--- Start of EXCERPTED PASSAGE ---

Nvidia drivers 576.02 (better roll back!)

50A VHPWR connector. I am for the first time ever, pondering a thermal imaging camera and an electrical fire extinguisher.
I've been pretty happy with the P2 Pro camera I bought a few months ago - so many fun useful things you can do with it. And a water mist extinguisher might be a useful purchase too - can be used for most fires (including live electrical stuff) and as a bonus it doesn't destroy everything it touches.

Another option is to use a GPU that doesn't send a nonsensically high current through a badly-designed connector ;)
 
Ok a water extinguisher for an electrical fire is about as sensible as removing the hard shoulder from motorways.

If you have a better way of getting 5090 performance I'm all ears :p
 
Ok a water extinguisher for an electrical fire is about as sensible as removing the hard shoulder from motorways.

If you have a better way of getting 5090 performance I'm all ears :p
Not "water" but "water mist". Seriously, google it - they are a thing :)

And nope, sorry, I know of no way to get 5090 performance without taking your life in your hands with that godawful connector. It's never gonna be a problem for me personally, because (a) I don't want to spend that much on a card and (b) I don't want a space heater in my bedroom. The way I see it, I am already pushing the boat out pretty far with a 220 W card (which has the same connector btw, but with the lower power, the worst-case heating in the cable is down by more than factor of 7 wrt the 600 W case, so I probably wouldn't melt anything even if one wire took all of the current).
 
And nope, sorry, I know of no way to get 5090 performance without taking your life in your hands with that godawful connector.

--- End of EXCERPTED PASSAGE ---
--- Start of DATA EXTRACT ---

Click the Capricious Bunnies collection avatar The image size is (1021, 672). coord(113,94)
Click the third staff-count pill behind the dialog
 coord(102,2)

--- End of DATA EXTRACT ---

# DESCRIPTION OF THE TASK
Extend the forum discussion about the 5090's power connector by writing the reply that comes after its final post.

# REPLY TO THE EXERCISE
There are two rows of pins, one for ground, one for +12V and failures are almost always due to major current imbalances between terminals on the +12V input (the card has a lot of ground connections through the slot so failures at the ground pins, which carry much less current in practice, are very rare). These current imbalances can in turn be traced back to defects/excess wear at the terminals, the crimp that attaches the terminals to the wires, or user error (too much stress placed on the connector, or failure to insert it fully). Use a known good cable, measure the current through each +12V wire to make sure it's relatively balanced, then leave the power cable/connector alone, and the odds of issues are negligible. A basic clamp ammeter is not an excessive expense for a bit of peace of mind when dealing with something as expensive as a 4090 or 5090.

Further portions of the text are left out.